I came home with an answer ~  Industry! I could get so much done if I just gave myself to the writing like this. To the caretaking. To our simple meal-making. Just never sit down. Metaphorically. That's all it would take. I announced my plan for the coming week to the assembled family

"You do remember I have a doctor's appointment tomorrow afternoon? Will you still be able to drive me in?" said Fritz' mom.

"Oh yes. That's right. Well, the morning then. Bright and early, everyone? And the rest of the week." I back-pedaled, the way I balance on my bike at stop signs, trying to keep enough momentum that I don't have to put a foot down, trying to hover in a pause without falling over.

Morning comes, and a daughter finds me industriously! scrubbing stains from the carpet, "Can I get a ride to cross-country? Oh, and can we swing by the DMV so I can take the test for my permit?"

Of course.

And the afternoon and the morning were the first day.

Not unlike the second. Nor the fifth.

They also serve who stand and wait. 

Or sit, as the case may be.

And that was the first week of the rest of my life.

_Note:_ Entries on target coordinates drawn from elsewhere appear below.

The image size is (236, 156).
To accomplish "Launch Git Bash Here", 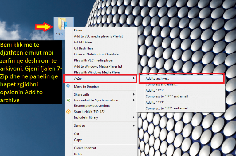I will click(x=84, y=48).
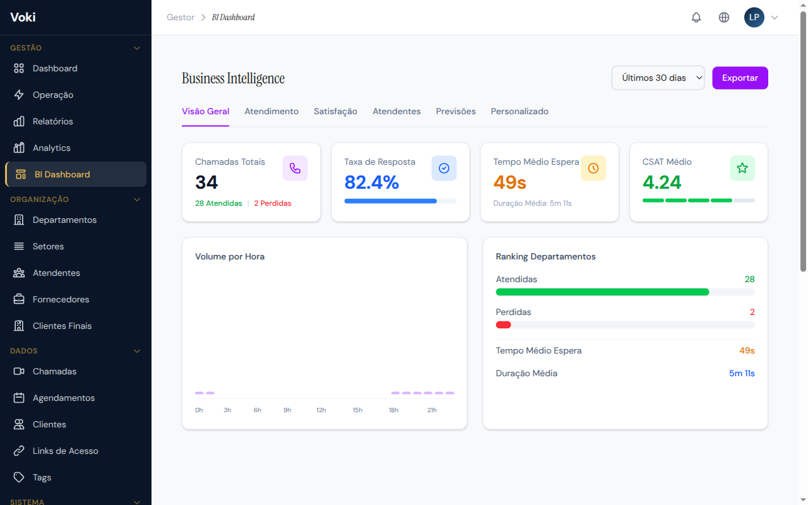The width and height of the screenshot is (808, 505).
Task: Click the 19h bar in Volume por Hora
Action: click(x=406, y=392)
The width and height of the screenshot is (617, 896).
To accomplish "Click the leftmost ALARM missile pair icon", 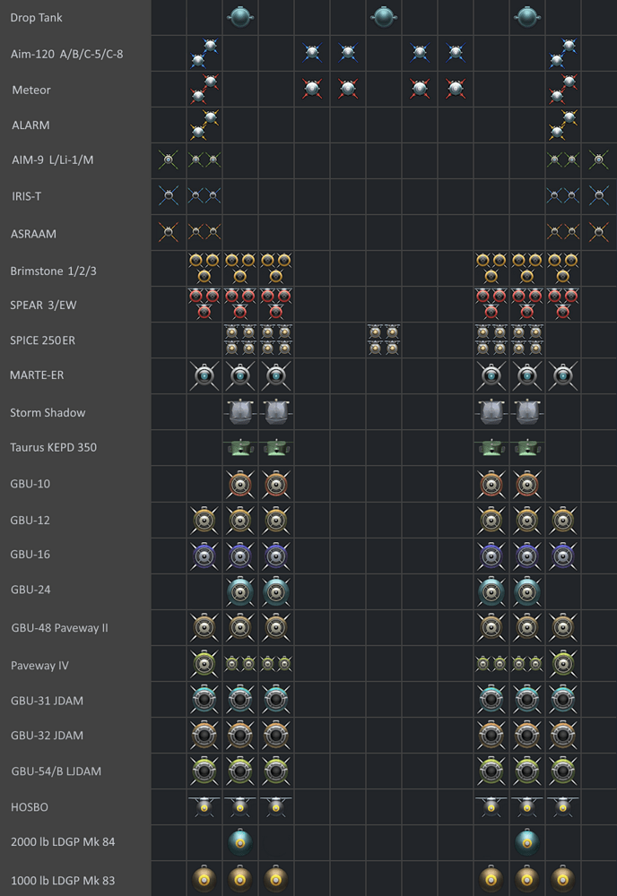I will pos(204,125).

Neighbor Jane Payne said...

Emma, you're not riding alone today. Answers, answers, answers . . . I need some, too.

suzanne said...


John Romeo Alpha said...

The answering is foreshadowed by the asking. The more powerful the query, the more lengthy and subtle the answer. If you try to swim in the moon's image in a dark lake, you're going to fail fail fail and freeze freeze freeze, and in hypothermic doubt know that you'll dive in again tomorrow night because that might be the night it happens.

Emma J said...

What an interesting image - asking questions as a swimming in the moon's image. I will carry it with me today - thanks.

ArtSparker said...

I'm of the opinion, re disappointment with self, that questioning and self-doubt are part of real intelligence, living the divided lives we do. The giving over in camp and in the waiting room are similar, yes? There's a strange freedom that comes with it and a certain suspension of time.

Emma J said...

ArtSparker, I've been thinking about this strange freedom and hovering of time. Are they more similar than I had realized?

One renewed me. The other seemed to threaten erasure. I've been wondering what the difference might be?